O QUE SE PEDE:
a) Responda, com base no texto sobre Lula e Al Capone, às perguntas abaixo:
(i) Por qual crime Al Capone foi para a cadeia?
(ii) Quem Lula convidou para dirigir o Banco Central?
(iii) Quanto cresceu a despesa com pessoal e encargos do Executivo nos oito anos de Lula?
b) Cite fielmente o trecho do texto sobre Lula e Al Capone que começa em "Alguns poderão julgar" e termina em "corrupção de autoridades.".
c) Dê continuidade ao artigo sobre os danos do projeto de poder de Lula a partir da última frase apresentada.

TEXTO FORNECIDO:
Rolf
Kuntz
Para
avaliar os danos causados pelo petista é preciso levar em conta seu projeto de
poder
Como Al Capone, o ex-presidente Luiz Inácio Lula da Silva foi
condenado pelo menor de seus crimes. Alphonse Gabriel Capone, uma das figuras
mais sanguinárias e mais célebres da história criminal, foi para a cadeia por
sonegação de impostos. Lula foi sentenciado por um caso de corrupção vinculado
a um apartamento triplex no Guarujá. Seu segundo processo envolve um sítio em
Atibaia. As histórias de ambos, muito diferentes em vários outros aspectos, têm
uma curiosa semelhança: a enorme desproporção entre os males causados e os
delitos imputados formalmente a seus autores.
Alguns poderão julgar um despropósito a comparação entre o bandido
americano e o político brasileiro. Podem ter razão, se estiverem considerando
as leis violadas em cada caso. Não há homicídio na história de Lula, nem uso da
violência, nem prática rotineira da maior parte dos chamados crimes comuns. Mas
as façanhas do líder petista são imensamente maiores que as do chefe mafioso,
quando se levam em conta o alcance e os efeitos econômicos e sociais de suas
ações. As barbaridades de Al Capone, suficientes para uma porção de filmes
sensacionais, sempre tiveram caráter microeconômico, mesmo quando envolveram
corrupção de autoridades.
Lula assumiu a Presidência em 2003 com um projeto de poder e um plano
de governo subordinado a suas enormes ambições políticas. Foi capaz de
perceber, ao contrário de muitos outros petistas, a importância política de
promover ajustes e de controlar a inflação. Era preciso desarmar a desconfiança
do setor privado.
Não havia, de fato, a herança maldita proclamada por petistas. As
dificuldades eram explicáveis principalmente pela reação dos mercados a ameaças
do PT. Figuras importantes do partido haviam prometido, entre outras bobagens,
uma “renegociação” – de fato, um calote – da dívida pública.
Aconselhado por Antônio Palocci, futuro ministro da Fazenda, Lula
convidou o presidente do BankBoston, Henrique Meirelles, para dirigir o Banco
Central (BC). Seria mais um avalista do governo. Durante o primeiro mandato a
promessa de bom comportamento foi em parte cumprida. O BC combateu a inflação
com aparente liberdade e a política fiscal foi conduzida com algum cuidado,
apesar da expansão da folha de pagamentos. Nos oito anos de Lula, a despesa com
pessoal e encargos do Executivo cresceu 135,6%, enquanto a inflação ficou em
56,6%.

SEÇÃO DE DADOS:
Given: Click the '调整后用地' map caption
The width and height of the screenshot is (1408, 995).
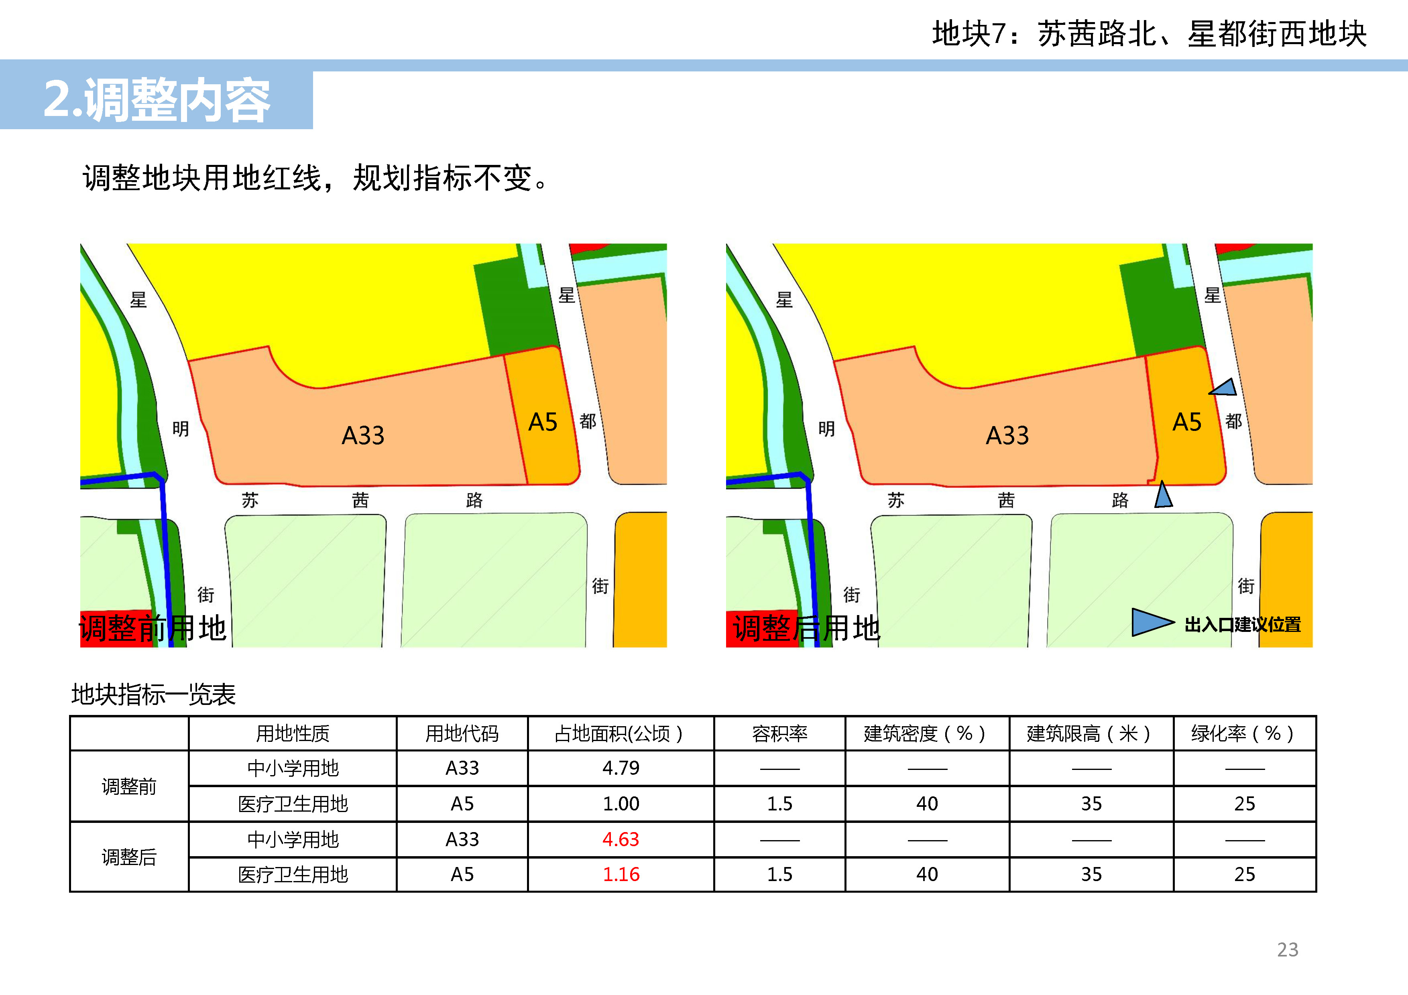Looking at the screenshot, I should click(806, 628).

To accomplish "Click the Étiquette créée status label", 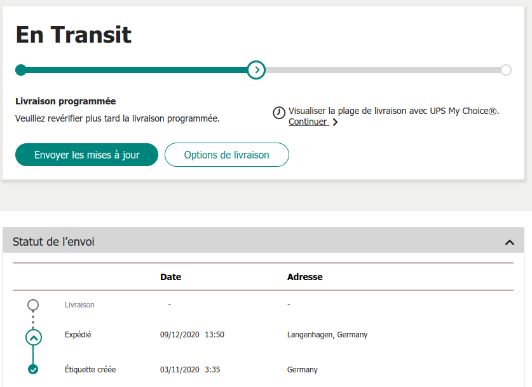I will (x=90, y=369).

RESPOSTAS DO EXERCÍCIO:
a)
(i) Por sonegação de impostos.
(ii) Henrique Meirelles, presidente do BankBoston.
(iii) Cresceu 135,6%.

b)
Alguns poderão julgar um despropósito a comparação entre o bandido
americano e o político brasileiro. Podem ter razão, se estiverem considerando
as leis violadas em cada caso. Não há homicídio na história de Lula, nem uso da
violência, nem prática rotineira da maior parte dos chamados crimes comuns. Mas
as façanhas do líder petista são imensamente maiores que as do chefe mafioso,
quando se levam em conta o alcance e os efeitos econômicos e sociais de suas
ações. As barbaridades de Al Capone, suficientes para uma porção de filmes
sensacionais, sempre tiveram caráter microeconômico, mesmo quando envolveram
corrupção de autoridades.

c)
Os crimes do mensalão só se tornariam assunto público a partir de
2005, mas sem atrapalhar a reeleição do presidente. Na política econômica nada
foi feito para ampliar e consolidar a pauta de reformas nem se implantou uma
estratégia efetiva de desenvolvimento.
Completada a primeira etapa, tudo começou a desandar, com o abandono
da responsabilidade fiscal, as enormes transferências do Tesouro para o Banco
Nacional de Desenvolvimento Econômico e Social (BNDES), a política dos campeões
nacionais, o aumento do protecionismo e a devastação das estatais. Com
incompetência e irresponsabilidade incomuns, a presidente Dilma Rousseff
completou o desastre, quase quebrando o Tesouro e levando o País à recessão.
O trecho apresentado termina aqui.